Lightning strike destroyed my Raid array and music collection

This is likely to be the most effective of all available devices for surge protection but I believe they still don’t cover a direct lighting strike. If someone is going to spend money on protection, the service panel stuff is the way to go.

But I’ve been told by a few experts that the best protection of gear for a direct lightning strike is still the old fashioned air gap (unplugging gear from the wall).

A surge (like from a fallen power line, for example) and a direct lightning strike can be very different things. Surge protectors can help with the former (so can still be worth having) but can be useless with the latter.

Hope things work out for the OP. Very sad to read but thanks for sharing and reminding us of very important lessons.

long day in the office,
Just to thank everyone for their generous and supportive comments.
Quite humbling really that there is still some decency in humanity.

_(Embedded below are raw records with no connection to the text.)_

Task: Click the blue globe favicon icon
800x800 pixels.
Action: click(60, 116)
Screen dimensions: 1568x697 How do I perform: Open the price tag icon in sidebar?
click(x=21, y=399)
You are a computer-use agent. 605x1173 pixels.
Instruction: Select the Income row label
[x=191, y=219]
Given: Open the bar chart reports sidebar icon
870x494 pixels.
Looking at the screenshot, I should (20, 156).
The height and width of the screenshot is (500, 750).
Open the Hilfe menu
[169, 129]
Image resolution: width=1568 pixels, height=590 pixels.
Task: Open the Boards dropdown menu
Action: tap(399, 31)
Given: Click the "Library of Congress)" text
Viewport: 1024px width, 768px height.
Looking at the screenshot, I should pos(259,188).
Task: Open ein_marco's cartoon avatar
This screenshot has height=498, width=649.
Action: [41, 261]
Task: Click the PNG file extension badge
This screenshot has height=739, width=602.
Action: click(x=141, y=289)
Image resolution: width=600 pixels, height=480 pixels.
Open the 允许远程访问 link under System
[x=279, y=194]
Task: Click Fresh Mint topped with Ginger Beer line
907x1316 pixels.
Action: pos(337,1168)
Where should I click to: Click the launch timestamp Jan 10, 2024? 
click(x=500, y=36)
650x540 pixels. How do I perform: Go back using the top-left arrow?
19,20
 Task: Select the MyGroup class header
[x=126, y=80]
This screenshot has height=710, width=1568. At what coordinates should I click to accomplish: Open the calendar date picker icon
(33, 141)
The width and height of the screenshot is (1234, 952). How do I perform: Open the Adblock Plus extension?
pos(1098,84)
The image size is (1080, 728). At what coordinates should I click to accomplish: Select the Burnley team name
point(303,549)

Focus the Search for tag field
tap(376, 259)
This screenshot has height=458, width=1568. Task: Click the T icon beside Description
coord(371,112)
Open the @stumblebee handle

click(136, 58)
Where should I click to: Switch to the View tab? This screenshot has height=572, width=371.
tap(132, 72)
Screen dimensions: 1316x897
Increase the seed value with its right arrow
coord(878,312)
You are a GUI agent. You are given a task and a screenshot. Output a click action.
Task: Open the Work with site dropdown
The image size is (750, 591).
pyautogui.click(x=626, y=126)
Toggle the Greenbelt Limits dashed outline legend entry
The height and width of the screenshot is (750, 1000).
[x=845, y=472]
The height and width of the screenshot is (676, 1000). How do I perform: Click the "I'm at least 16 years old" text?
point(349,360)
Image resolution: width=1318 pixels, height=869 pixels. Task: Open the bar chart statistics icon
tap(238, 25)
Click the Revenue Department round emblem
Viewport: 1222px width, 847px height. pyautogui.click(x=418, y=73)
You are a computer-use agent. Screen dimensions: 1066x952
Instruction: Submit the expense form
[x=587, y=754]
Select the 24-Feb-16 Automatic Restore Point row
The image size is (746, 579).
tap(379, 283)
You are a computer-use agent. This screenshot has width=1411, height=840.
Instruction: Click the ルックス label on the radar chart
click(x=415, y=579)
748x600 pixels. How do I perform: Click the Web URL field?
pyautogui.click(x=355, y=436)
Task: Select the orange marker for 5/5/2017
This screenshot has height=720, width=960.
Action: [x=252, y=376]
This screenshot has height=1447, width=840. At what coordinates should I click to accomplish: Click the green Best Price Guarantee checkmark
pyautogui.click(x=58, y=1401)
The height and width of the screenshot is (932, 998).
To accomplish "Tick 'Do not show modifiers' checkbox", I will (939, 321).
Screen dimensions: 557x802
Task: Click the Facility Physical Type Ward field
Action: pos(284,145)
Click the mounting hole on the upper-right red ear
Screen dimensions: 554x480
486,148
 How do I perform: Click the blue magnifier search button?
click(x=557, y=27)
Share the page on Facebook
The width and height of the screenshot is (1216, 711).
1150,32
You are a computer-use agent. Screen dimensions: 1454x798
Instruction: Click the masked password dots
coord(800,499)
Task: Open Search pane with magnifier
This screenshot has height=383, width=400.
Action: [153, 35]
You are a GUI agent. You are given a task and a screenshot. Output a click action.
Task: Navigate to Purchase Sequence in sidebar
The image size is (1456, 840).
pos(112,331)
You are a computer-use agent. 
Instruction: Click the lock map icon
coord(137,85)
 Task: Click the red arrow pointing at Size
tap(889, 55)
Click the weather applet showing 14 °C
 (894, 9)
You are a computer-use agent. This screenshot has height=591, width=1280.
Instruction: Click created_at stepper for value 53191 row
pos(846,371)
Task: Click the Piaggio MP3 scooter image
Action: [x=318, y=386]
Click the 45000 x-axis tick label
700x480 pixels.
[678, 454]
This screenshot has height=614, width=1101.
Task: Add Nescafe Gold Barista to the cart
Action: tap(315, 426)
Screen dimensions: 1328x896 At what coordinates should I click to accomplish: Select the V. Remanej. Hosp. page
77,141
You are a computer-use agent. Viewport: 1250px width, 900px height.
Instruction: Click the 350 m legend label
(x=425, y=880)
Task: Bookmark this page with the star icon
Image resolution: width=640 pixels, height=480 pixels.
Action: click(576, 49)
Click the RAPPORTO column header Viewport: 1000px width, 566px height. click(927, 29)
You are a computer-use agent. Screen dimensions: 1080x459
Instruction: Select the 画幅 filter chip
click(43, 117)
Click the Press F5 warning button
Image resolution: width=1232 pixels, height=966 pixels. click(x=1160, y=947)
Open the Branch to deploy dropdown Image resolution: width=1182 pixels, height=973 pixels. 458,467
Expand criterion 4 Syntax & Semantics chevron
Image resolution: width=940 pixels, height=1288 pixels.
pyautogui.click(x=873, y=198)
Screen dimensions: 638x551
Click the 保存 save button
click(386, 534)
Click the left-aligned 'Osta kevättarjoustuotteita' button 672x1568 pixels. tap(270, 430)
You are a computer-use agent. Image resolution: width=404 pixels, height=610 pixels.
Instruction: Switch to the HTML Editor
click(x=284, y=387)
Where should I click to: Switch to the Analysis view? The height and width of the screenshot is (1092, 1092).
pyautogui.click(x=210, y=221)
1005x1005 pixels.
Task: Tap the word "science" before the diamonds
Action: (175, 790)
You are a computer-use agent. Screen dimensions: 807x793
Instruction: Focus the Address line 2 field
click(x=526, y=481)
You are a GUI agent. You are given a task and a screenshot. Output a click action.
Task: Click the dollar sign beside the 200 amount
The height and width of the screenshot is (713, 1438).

FreeNAS - yup that’s definitely where I am going

Now - have you all reviewed your backups ?

Tell what is super neat if you haven’t found them already is the little usb3 hdd caddies on ebay for less than a tenner. I grabbed one a while back, works a treat and you can just stuff any 2.5 sata hdd/ssd you have lying around into them and convert it to usb. Do your backup (Macrium highly recommended for whole disk imaging) and leave it in your desk at work or whatever.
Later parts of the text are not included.